After bearing away towards the spreader mark and then onto the run, Groupama overtook Sergio Tacchini pulling up to third and her prospects were starting to look good for an overall win in the Grand Prix. However on the second beat as she was about to hit the starboard layline for the top mark the webbing at the top of her staysail parted company with the sail, causing the sail to fall to the deck. As her crew scrambled to find and hoist an alternative headsail so she was overtaken and any chance of her winning her first regatta went out of the window.
Sergio Tacchini crossed the finish line third behind Geant and Gitana XI and this was enough to secure them their first Grand Prix win since the Italian Grand Prix in Cagliari last year. With this and their recent win in the Quebec-St Malo race finally there exists a boat that has broken the Groupama strangehold on the class.
"I'm too old for this," commented leading French match racer and Sergio Tacchini tactician Luc Pillot on his arrival ashore. "The knives were out for this last race," added a jubilant Karine Fauconnier. "I tried hard not not to think too much about the result but concentrating me on the helm, but it was tough on the nerves."
Eventually finishing fourth in the final race, pulled Groupama up to 18 points, level with Fred le Peutrec's Gitana 11, another boat that has shown noticable improvement this season.
Aside from Fauconnier the biggest accolade from this Grand Prix must go to Franck Cammas and his team on Groupama who came very close to coming from behind to take the Grand Prix. This would have been an outstanding achievement as a new boat winning a Grand Prix fresh out of the box is unheard of in the ORMA class. To be fair the Groupama team is a special case. Not only has their crew been together for many years, but they have had the benefit of being able to use their old boat to tune up against.
As the results indicate, three boats at the Grand Prix - Sergio Tacchini, Groupama II and Gitana XI - showed consistent race-winning form with Geant joining this elite group following her performance today. Consistently mid-fleet are a group of boats including Foncia, Banque Populaire and Sodebo and it is hard to see exactly why they are mid-fleet. Sodebo's results were not improved when she had to pull out of the final race today when one of her primary winches cracked top to bottom.

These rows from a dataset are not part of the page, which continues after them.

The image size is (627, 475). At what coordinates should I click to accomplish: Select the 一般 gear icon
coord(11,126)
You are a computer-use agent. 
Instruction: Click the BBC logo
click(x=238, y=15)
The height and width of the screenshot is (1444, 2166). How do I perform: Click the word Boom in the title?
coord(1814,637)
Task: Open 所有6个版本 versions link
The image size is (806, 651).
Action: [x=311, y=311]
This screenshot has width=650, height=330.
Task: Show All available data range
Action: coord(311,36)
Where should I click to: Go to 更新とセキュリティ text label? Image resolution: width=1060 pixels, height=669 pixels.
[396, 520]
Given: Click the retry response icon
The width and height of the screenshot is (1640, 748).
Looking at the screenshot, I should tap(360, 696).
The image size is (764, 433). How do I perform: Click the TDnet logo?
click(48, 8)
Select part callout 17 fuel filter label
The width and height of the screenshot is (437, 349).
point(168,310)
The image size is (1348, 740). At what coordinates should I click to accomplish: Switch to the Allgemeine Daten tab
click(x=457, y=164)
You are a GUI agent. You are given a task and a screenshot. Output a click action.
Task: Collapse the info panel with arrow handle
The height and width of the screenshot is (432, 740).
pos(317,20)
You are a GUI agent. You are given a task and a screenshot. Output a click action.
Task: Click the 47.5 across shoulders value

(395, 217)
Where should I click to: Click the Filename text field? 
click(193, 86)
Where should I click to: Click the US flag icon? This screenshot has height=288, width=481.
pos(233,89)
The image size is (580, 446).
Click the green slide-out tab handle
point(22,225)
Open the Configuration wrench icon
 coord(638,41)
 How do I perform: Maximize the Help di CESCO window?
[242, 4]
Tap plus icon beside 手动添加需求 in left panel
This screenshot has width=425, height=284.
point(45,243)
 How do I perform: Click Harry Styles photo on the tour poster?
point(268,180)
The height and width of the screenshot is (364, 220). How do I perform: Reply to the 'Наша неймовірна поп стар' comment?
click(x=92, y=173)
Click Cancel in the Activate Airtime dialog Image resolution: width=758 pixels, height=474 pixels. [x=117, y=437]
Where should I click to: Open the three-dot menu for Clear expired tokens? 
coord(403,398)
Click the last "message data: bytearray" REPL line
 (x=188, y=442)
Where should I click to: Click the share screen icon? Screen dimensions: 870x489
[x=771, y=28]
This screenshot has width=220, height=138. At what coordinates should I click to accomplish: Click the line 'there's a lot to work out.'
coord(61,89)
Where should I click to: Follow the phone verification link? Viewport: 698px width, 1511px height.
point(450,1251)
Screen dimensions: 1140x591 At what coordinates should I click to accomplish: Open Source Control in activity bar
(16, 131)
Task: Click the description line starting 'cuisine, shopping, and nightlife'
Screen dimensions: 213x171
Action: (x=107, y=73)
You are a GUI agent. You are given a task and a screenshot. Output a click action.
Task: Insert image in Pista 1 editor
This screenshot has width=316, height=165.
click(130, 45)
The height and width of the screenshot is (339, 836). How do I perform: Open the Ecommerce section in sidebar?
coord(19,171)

"I think once you've got your sails sorted it is very much a crew thing. The boats are pretty close," sums up Sergio Tacchini's Damian Foxall.
At present this is some interesting sail development going on in the fleet, in particular involving the size of square tops on the boat's Grand Prix mainsails. The square top of Groupama's mainsail is around 4m long!
Mainly the issue is one of crew work - keeping the boat going fast, particularly through manoeuvres where it is easy for the lightweight multihulls to stop dead in the water and even to start going backwards if the timing of a tack is fluffed. A feature of the top boats seems to be not only having some heavy weight individuals in their afterguard, but also a crew that can carry out manoeuvres by second nature.
Consistently at the back of the fleet is Philippe Monnet's Sopra Group and dogging their way around the course (relatively) - Yves Parlier's Mediatis Region Aquitaine. Parlier gives the impression that he is going to be returning to the drawing board with his radical catamaran that makes for impressive photographs hidden behind plumbs of spray but that to date has failed to challenge the trimarans on any point of sail.
At present the future is uncertain for Marc Guillemot's Gitana X. Following her dramatic pitchpole on Friday the boat was finally righted in Fecamps harbour this morning and will be towed back to the team's base in Brittany tomorrow. It remains to be seen whether the boat will get a new rig. There is a strong possibility that the Gitana X program might get canned, given that the boat has to date failed to perform against the other trimarans, despite the best endeavours of her skipper and her being probably the most expensive trimaran in the fleet.
From here the ORMA fleet heads down to the Mediterannean for the Grand Prix in Calvi, Corsica on 23-26 September following by the final event of the season for the class in Marseilles over 3-5 October.